As a child, I had little understanding of what was happening to me as my life was bombarded with multiple life-threatening events nearly simultaneously, until I was grown to manhood; and even then, although these events had slowed significantly, they still occurred. I am only able to speak about them now through a strength that comes from far beyond any martial arts level I have achieved, or experiences gained as a Police officer, Emergency Medical Technician, Chaplain or Theologian. This type of strength knows no fear. The enemy cowers in its presence. The mighty dragon of the Bible was taken down by the sword of a heavenly angel. Do you think Michael, the Archangel, was afraid of this dragon? Not in the least. This is the kind of strength I am speaking of…Divine strength. Divine courage.
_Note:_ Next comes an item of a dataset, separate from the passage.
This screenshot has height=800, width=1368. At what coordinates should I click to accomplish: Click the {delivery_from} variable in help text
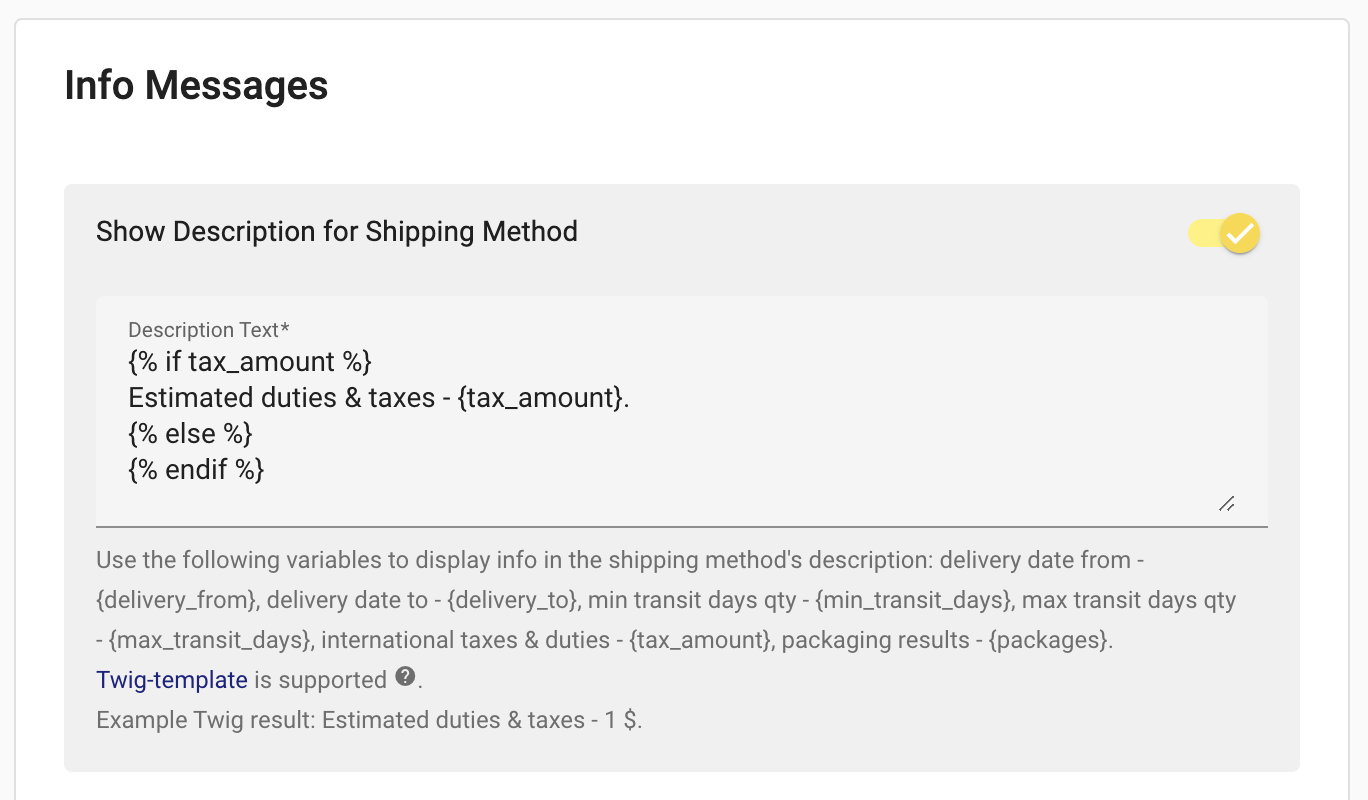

I am not an angel by any means, but I have been in the company of angels on several occasions. My guardian angel’s name is Gideon. We met and conversed in 1967 while I was in a coma after shattering my skull in a High School gymnastics practice session one early Winter morning in Marshalltown, Iowa. He and I spoke without saying a word, about whether I would continue on my stellar journey to heaven or return to my earthbound life. I wanted to live, and I told him that I wasn’t finished yet, not realizing what it was that I had yet to do in my lifetime.
I met a beautiful young female angel immediately thereafter, as I slipped out of the leather bed restraints I was secured with to walk down the hall to a restroom in the hospital, as I was slowly beginning to regain consciousness. Of course no one believed me in the least until I described the tile pattern in the bathroom in great detail. They said I couldn’t have done this thing because I still had a catheter in my bladder and it was firmly attached to the drainage bag on the side of my bed. Besides, there wasn’t any Candy Striper there that met the description I gave them of the most beautiful young woman I have ever met. She showed herself again when I was wheeling myself out of the hospital at my dismissal, but I chose not to ask anyone if they too saw her. It was to remain our “special” secret until now.
These two angels were not the only angels I have met in my life: I saw a group of several females dressed in white (like hairdressers, for example) at the scene of a motorcycle accident I was involved in about three years later where I split my helmet down the middle after moving a car two feet across dry, hot pavement, from the impact of my head striking the left rear quarter panel of a Corvair in Garland, Texas. One of these women reached down and touched my right shoulder to ask me if I was okay, then went to check on my first wife’s condition. Of course when I asked what had happened to those nice ladies in white, none of the witnesses knew who I was talking about. They hadn’t seen anyone like that.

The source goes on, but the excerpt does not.